---------- Testo proposto ----------

Croce e delizia del Kenya, il Chang’aa è il distillato che ha una storia affascinante, ma gli eventuali assaggi devono avvenire con cautela, soprattutto in loco. Il rischio è di morire. Letteralmente.
Che cos’è il Chang’aa
Il Chang’aa è un distillato del Kenya fatto con i cereali. Il più delle volte si tratta di miglio, mais e sorgo, che vengono macinati, sottoposti a distillazione e poi al passaggio in alambicco. Ha un carattere tosto e una gradazione alcolica piuttosto elevata.
La storia e il nome del distillato del Kenya
La nascita del Chang’aa affonda le radici indietro nel tempo, ma nessuno sa con esattezza quanto: molto probabilmente parliamo del periodo precoloniale. All’epoca questo distillato si faceva in casa, senza particolari regolamentazioni. Poi i colonizzatori britannici decisero di vietarne la produzione, ma questo non fermò gli alambicchi. Semplicemente, li rese illegali.
Pare che il nome Chang’aa sia nato proprio in questo contesto. Leggenda vuole che un funzionario dell’Impero britannico fosse stato informato di come le donne del luogo lo contrabbandavano. Cioè, nascondendolo fra le pentole utilizzate per trasportare il latte e venderlo lungo le strade.

----------

Cosa si chiede
Estrai dal testo sul Chang’aa, senza cambiare nulla, il passo che si apre con le parole contenenti "La storia e" e si chiude con "lungo le strade.".

---------- Contenuto dei dati ----------

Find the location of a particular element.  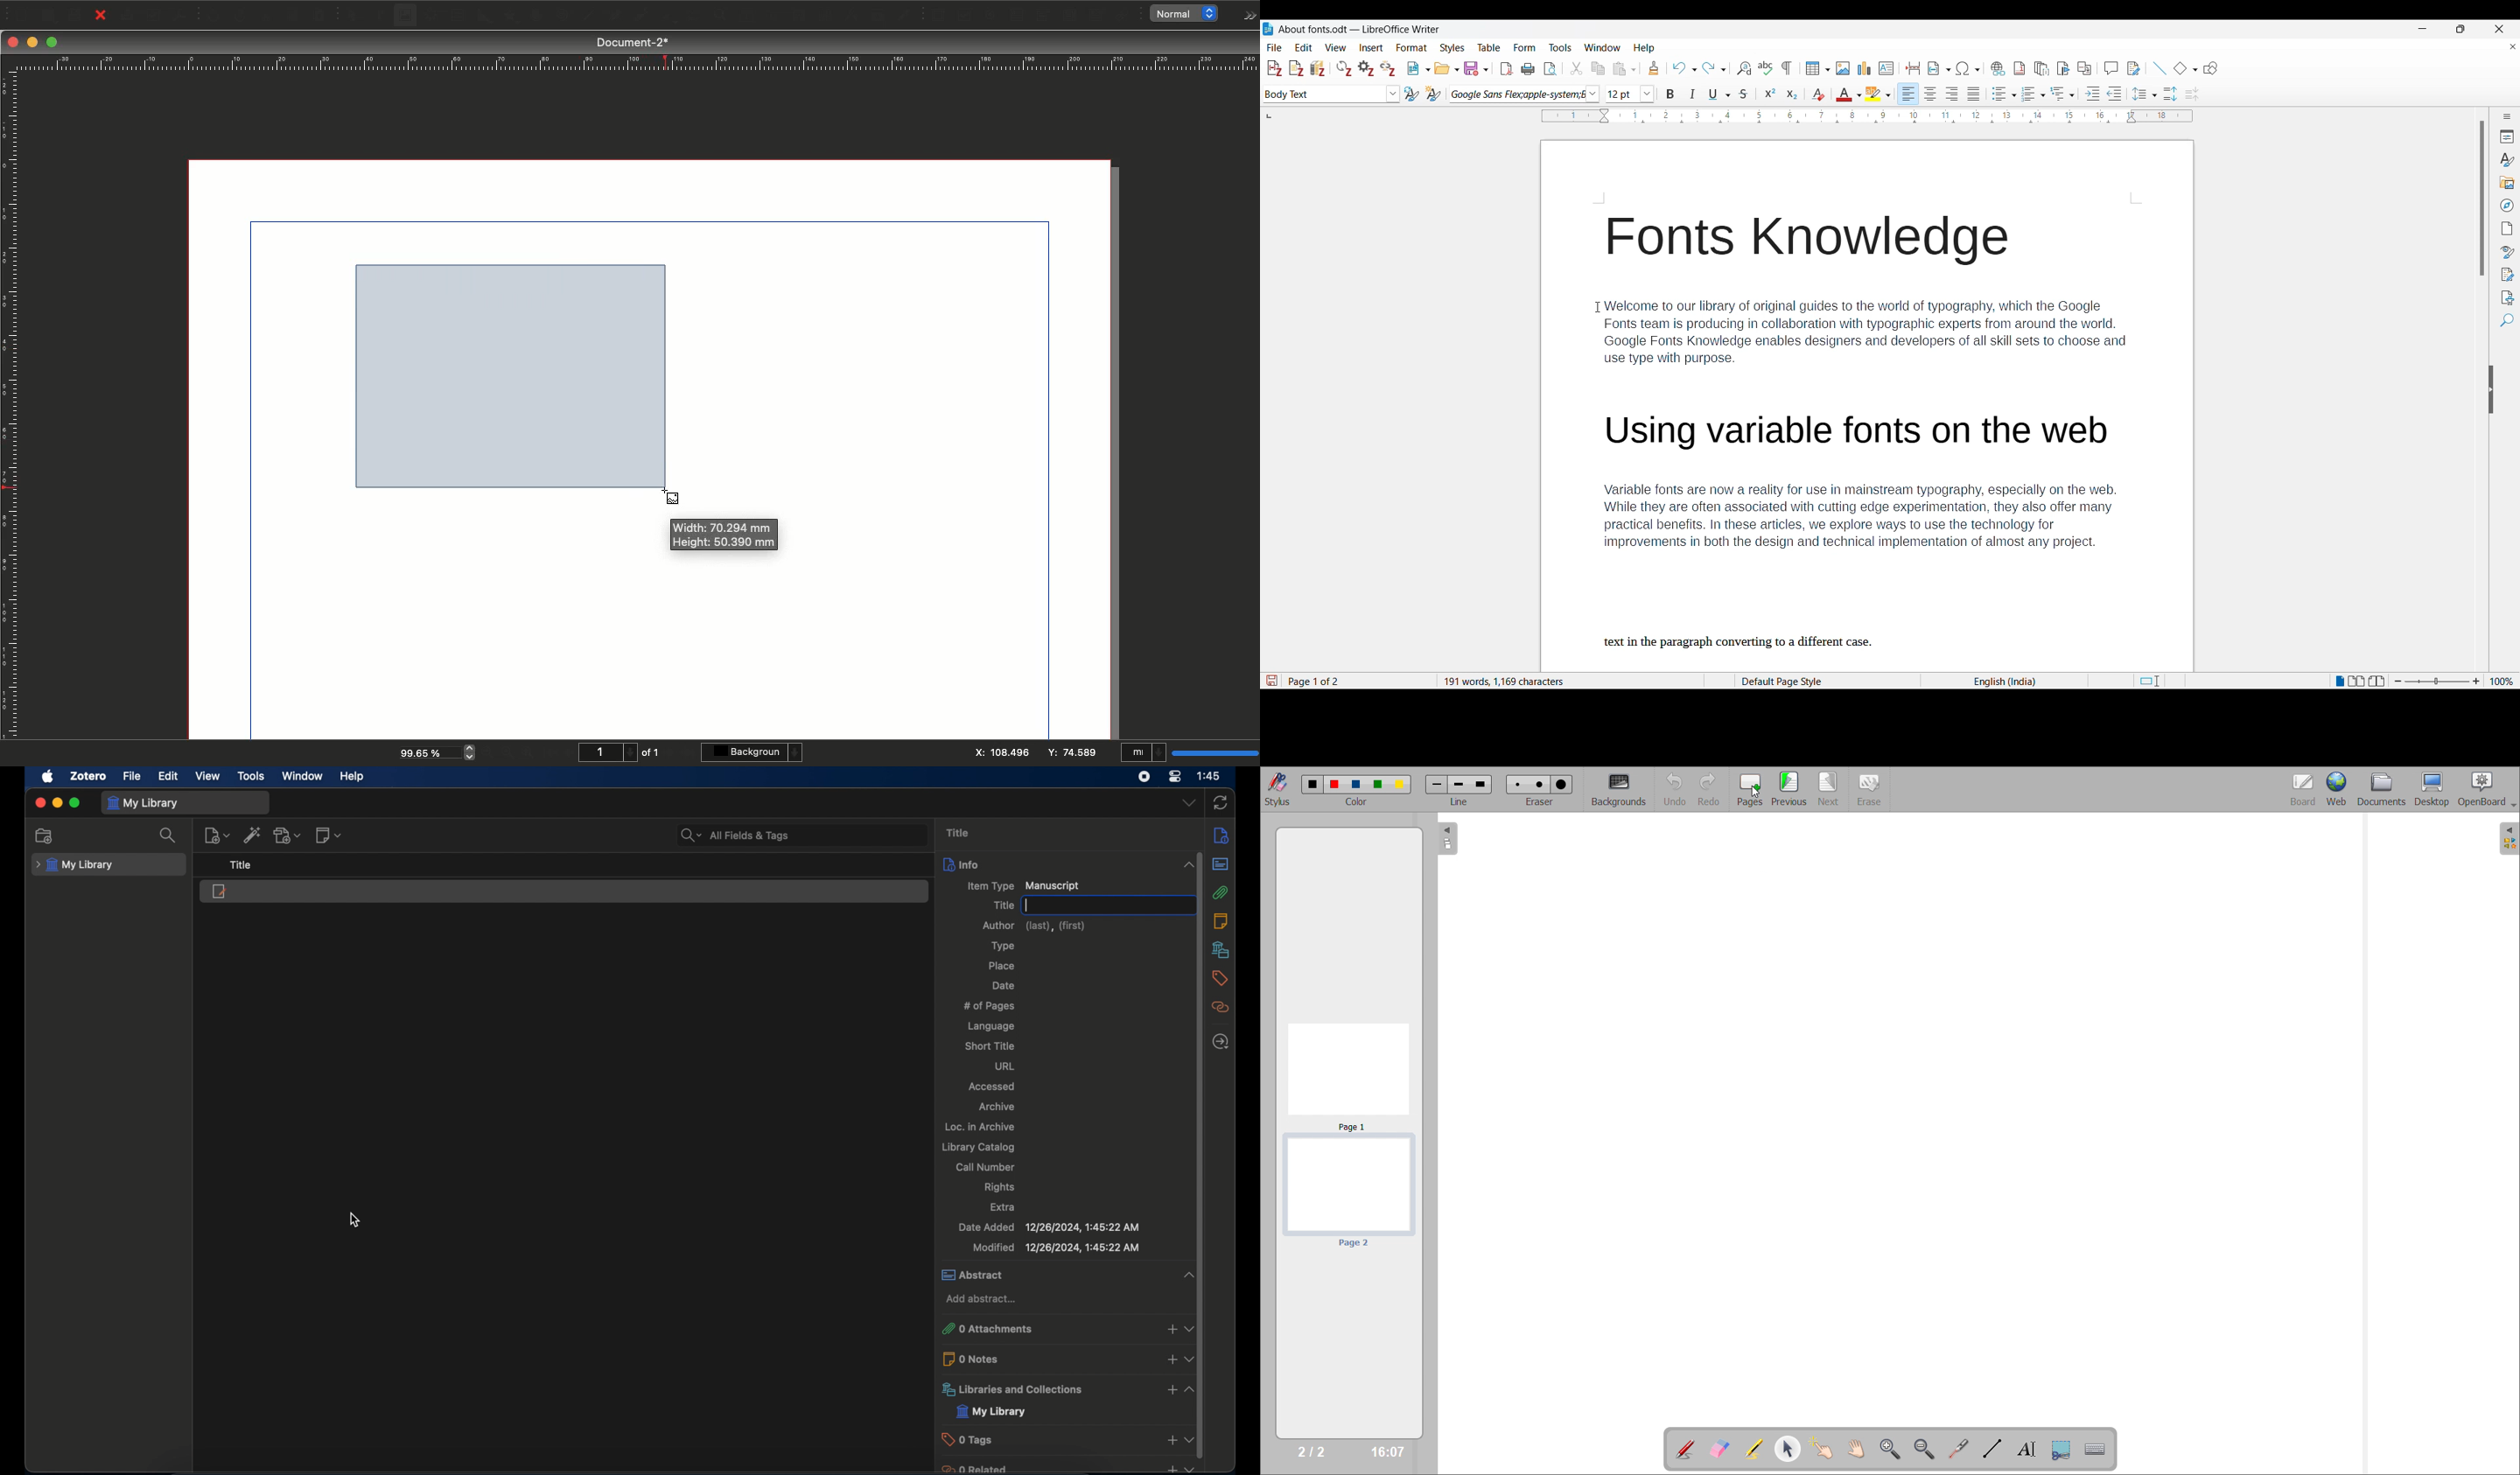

----------

Risposta dell'esercizio
La storia e il nome del distillato del Kenya
La nascita del Chang’aa affonda le radici indietro nel tempo, ma nessuno sa con esattezza quanto: molto probabilmente parliamo del periodo precoloniale. All’epoca questo distillato si faceva in casa, senza particolari regolamentazioni. Poi i colonizzatori britannici decisero di vietarne la produzione, ma questo non fermò gli alambicchi. Semplicemente, li rese illegali.
Pare che il nome Chang’aa sia nato proprio in questo contesto. Leggenda vuole che un funzionario dell’Impero britannico fosse stato informato di come le donne del luogo lo contrabbandavano. Cioè, nascondendolo fra le pentole utilizzate per trasportare il latte e venderlo lungo le strade.